═══ Data to process
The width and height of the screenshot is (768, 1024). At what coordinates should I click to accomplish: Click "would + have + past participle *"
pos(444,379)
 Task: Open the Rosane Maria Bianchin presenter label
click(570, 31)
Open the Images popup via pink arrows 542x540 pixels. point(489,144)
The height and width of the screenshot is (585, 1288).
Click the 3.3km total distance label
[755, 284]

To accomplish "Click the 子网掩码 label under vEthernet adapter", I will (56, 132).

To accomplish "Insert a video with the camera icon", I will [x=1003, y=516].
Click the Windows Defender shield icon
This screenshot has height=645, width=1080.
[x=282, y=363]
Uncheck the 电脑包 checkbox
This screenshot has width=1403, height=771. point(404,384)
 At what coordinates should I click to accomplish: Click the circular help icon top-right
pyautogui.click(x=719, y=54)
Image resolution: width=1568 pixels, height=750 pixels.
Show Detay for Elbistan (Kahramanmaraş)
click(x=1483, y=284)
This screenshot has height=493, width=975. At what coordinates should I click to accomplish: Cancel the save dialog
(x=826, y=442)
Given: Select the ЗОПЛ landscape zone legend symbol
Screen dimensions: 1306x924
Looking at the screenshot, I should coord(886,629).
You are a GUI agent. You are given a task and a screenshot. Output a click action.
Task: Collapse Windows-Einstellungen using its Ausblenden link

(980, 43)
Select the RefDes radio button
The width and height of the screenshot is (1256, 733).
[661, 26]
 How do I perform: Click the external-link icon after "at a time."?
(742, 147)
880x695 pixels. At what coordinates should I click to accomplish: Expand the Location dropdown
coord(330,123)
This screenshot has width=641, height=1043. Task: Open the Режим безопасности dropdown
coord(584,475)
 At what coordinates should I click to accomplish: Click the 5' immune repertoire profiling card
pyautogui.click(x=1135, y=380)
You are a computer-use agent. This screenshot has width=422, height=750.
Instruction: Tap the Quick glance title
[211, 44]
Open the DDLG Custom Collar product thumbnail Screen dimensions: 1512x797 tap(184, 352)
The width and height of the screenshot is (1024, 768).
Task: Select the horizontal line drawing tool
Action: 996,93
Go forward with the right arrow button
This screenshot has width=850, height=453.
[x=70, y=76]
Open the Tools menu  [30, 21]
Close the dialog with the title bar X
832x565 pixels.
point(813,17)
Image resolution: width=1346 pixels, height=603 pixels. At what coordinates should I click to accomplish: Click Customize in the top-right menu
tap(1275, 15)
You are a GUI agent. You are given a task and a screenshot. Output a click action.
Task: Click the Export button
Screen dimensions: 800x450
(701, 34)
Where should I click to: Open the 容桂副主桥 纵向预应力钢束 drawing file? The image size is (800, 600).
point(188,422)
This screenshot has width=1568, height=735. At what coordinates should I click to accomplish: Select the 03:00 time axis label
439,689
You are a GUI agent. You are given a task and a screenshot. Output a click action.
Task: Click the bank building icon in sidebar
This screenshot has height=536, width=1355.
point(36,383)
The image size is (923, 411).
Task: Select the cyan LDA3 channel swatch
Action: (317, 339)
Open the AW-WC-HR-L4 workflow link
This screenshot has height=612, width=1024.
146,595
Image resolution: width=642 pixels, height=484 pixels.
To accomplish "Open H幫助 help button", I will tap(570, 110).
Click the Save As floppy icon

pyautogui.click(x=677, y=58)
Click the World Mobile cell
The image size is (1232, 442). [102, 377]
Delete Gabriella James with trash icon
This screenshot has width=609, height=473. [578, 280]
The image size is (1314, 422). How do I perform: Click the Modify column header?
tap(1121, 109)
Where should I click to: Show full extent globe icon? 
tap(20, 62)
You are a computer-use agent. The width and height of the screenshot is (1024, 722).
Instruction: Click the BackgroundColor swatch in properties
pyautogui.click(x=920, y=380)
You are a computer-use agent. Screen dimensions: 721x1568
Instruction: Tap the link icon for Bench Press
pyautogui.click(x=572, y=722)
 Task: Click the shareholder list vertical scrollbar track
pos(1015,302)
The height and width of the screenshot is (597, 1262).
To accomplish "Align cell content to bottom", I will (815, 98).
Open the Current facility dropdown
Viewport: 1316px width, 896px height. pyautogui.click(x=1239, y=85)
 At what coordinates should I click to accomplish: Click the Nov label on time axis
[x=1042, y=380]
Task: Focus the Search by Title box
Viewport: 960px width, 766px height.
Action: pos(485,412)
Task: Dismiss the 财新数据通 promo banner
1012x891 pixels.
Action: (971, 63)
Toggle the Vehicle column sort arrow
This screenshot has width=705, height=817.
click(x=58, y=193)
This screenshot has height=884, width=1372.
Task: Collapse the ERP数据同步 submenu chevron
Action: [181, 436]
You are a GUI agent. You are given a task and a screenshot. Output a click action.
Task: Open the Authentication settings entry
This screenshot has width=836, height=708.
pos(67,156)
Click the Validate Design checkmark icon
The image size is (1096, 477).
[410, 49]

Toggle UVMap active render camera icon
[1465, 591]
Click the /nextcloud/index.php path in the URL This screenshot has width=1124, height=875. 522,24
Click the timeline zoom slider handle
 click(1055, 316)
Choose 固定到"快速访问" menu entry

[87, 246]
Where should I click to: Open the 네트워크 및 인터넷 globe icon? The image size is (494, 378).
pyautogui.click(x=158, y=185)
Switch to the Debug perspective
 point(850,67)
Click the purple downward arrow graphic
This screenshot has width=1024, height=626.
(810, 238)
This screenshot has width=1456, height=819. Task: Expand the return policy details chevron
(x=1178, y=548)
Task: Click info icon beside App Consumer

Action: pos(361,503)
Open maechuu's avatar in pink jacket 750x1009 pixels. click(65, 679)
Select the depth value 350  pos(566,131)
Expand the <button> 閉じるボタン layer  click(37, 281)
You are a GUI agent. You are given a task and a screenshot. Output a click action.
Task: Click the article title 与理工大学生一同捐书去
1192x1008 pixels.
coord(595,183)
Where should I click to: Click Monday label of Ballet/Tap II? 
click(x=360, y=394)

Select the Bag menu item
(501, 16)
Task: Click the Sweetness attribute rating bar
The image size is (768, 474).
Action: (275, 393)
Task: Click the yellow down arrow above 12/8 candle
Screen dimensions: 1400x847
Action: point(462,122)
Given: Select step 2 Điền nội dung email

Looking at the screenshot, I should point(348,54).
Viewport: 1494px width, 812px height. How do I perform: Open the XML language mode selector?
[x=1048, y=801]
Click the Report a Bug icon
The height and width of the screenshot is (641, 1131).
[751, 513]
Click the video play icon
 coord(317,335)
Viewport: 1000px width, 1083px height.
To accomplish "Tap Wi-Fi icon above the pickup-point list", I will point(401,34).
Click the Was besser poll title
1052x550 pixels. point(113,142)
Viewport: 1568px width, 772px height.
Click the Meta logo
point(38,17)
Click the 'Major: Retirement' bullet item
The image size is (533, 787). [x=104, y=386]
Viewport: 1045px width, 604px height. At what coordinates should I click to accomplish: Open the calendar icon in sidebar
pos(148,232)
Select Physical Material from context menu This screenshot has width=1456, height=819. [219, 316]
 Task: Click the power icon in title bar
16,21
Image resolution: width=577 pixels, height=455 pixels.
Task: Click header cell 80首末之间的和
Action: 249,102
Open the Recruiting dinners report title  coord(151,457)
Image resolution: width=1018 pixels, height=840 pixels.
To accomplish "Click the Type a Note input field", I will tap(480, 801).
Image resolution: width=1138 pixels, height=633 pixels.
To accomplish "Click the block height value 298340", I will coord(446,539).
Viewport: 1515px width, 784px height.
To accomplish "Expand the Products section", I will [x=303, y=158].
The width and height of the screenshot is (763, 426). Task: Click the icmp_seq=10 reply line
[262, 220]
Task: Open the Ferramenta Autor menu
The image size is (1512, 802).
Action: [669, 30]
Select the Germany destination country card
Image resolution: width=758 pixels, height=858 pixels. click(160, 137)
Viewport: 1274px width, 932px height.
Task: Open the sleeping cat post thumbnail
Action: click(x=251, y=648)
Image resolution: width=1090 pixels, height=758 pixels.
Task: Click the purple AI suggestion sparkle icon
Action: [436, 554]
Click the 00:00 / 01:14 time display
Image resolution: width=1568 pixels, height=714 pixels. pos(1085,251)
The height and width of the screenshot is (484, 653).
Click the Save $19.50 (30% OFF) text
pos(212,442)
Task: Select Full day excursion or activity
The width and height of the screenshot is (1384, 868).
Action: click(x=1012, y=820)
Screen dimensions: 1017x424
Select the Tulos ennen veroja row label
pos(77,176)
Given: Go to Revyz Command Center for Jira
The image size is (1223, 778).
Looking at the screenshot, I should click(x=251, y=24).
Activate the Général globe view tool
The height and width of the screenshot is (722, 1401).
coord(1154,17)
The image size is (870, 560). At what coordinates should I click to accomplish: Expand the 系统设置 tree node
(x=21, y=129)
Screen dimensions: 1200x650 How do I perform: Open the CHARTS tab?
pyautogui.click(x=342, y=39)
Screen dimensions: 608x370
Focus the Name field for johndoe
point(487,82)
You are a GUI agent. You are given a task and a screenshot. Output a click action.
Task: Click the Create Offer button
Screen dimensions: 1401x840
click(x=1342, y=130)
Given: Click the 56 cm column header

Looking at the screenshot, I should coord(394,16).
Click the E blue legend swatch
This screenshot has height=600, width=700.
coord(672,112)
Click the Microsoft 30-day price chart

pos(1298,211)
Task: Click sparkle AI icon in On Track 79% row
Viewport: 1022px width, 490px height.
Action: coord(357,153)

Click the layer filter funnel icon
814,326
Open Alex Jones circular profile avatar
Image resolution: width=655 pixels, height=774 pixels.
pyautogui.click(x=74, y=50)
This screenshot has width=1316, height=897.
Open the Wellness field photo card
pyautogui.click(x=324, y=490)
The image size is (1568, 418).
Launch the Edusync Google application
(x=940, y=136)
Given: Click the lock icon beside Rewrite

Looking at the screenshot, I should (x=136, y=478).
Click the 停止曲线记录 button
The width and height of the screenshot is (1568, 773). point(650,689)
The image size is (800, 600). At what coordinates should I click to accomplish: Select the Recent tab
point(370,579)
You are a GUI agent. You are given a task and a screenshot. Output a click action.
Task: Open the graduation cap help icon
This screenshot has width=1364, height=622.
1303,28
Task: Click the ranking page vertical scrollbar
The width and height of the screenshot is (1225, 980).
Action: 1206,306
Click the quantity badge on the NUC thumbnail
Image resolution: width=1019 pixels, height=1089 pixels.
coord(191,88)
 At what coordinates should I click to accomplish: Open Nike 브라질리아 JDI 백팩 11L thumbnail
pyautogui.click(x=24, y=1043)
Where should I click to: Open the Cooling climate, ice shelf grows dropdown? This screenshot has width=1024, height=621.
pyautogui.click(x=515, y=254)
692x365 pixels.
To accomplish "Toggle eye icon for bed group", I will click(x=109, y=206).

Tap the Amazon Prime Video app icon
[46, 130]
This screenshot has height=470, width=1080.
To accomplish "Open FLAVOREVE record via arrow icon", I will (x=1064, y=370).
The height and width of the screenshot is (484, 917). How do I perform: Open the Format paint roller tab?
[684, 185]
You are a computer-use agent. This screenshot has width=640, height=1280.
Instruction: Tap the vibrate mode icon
══════
**Exercise goal:** Set the entries down again exactly, beginning with their first line and ending with the line that contains "Image resolution: width=1568 pixels, height=750"; omit all other lines.

**Answer to this task:**
The width and height of the screenshot is (768, 1024). At what coordinates should I click to accomplish: Click "would + have + past participle *"
pos(444,379)
 Task: Open the Rosane Maria Bianchin presenter label
click(570, 31)
Open the Images popup via pink arrows 542x540 pixels. point(489,144)
The height and width of the screenshot is (585, 1288).
Click the 3.3km total distance label
[755, 284]

To accomplish "Click the 子网掩码 label under vEthernet adapter", I will (56, 132).

To accomplish "Insert a video with the camera icon", I will [x=1003, y=516].
Click the Windows Defender shield icon
This screenshot has height=645, width=1080.
[x=282, y=363]
Uncheck the 电脑包 checkbox
This screenshot has width=1403, height=771. point(404,384)
 At what coordinates should I click to accomplish: Click the circular help icon top-right
pyautogui.click(x=719, y=54)
Image resolution: width=1568 pixels, height=750 pixels.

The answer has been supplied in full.